12/4/11

Mater Admirabilis

El monasterio de la Trinidad del Monte, construido sobre la colina del Pincio, frente a la Plaza de España de Roma, se fundó en el siglo XV por San Francisco de Paula gracias a los Reyes de Francia. Este edificio se entregó a las Religiosas del Sagrado Corazón en 1828, de acuerdo con los deseos del Papa León XII, para que instalaran allí un colegio.

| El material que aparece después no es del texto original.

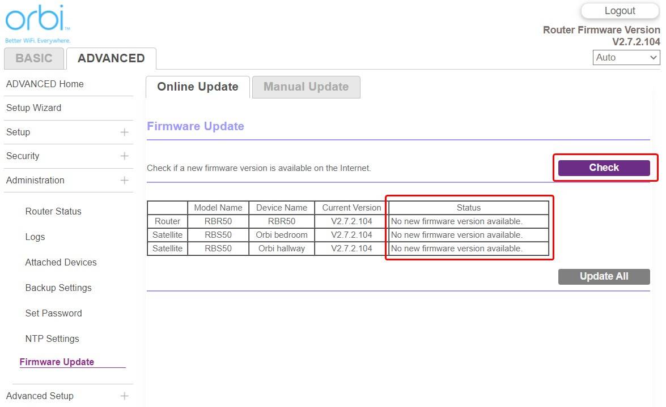Open Set Password page
The width and height of the screenshot is (666, 407).
coord(53,313)
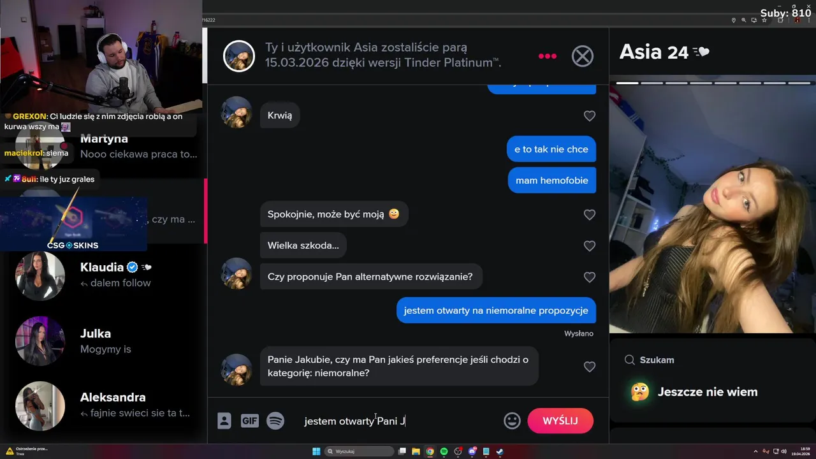Viewport: 816px width, 459px height.
Task: Open Julka's conversation
Action: [105, 341]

Una postulante francesa, Paulina Perdrau, más tarde Religiosa del Sagrado Corazón, estudia arte en Roma en 1844. Pinta la Virgen en uno de los muros del claustro del monasterio. Tenía talento aunque desconocía las técnicas de la pintura al fresco, pero tras muchas horas de dedicación, terminó la obra. Los colores resultaron demasiado vivos y la pintura se destinó a ser cubierta con cal.

Cuando pasó el plazo de indulgencia y se iba a encalar el fresco, se levantó la tela que lo cubría: la pintura se había secado y todos se sorprendieron de la belleza del cuadro. Se llamó "la Madona del lirio" hasta el 20 de octubre de 1846, fecha en que el Papa Pío IX al ver la imagen la bendijo y exclamó: «¡Verdaderamente es Mater Admirabilis!», nombre por el que se la conoce.

Mater Admirabilis es el cuadro que durante 15 años he contemplado todos los días, el que he coloreado cada 20 de octubre, y el que algún día iré a ver en vivo y en directo.

3 comentarios:

Rocío dijo...

Ohhhhh te has puesto nostálgica de tu colegio, Pilar? Ains!!

Pilar dijo...

Ay sí, cuanto más tiempo paso en la facultad más echo de menos mi cole...
Y supongo que cuanto más tiempo pase en el paro más echaré de menos la facultad, esta vida solo va de mal en peor...

Rocío dijo...

Y cuando trabajes echarás de menos el paro jajaja.
La pescadilla que se muerde la cola!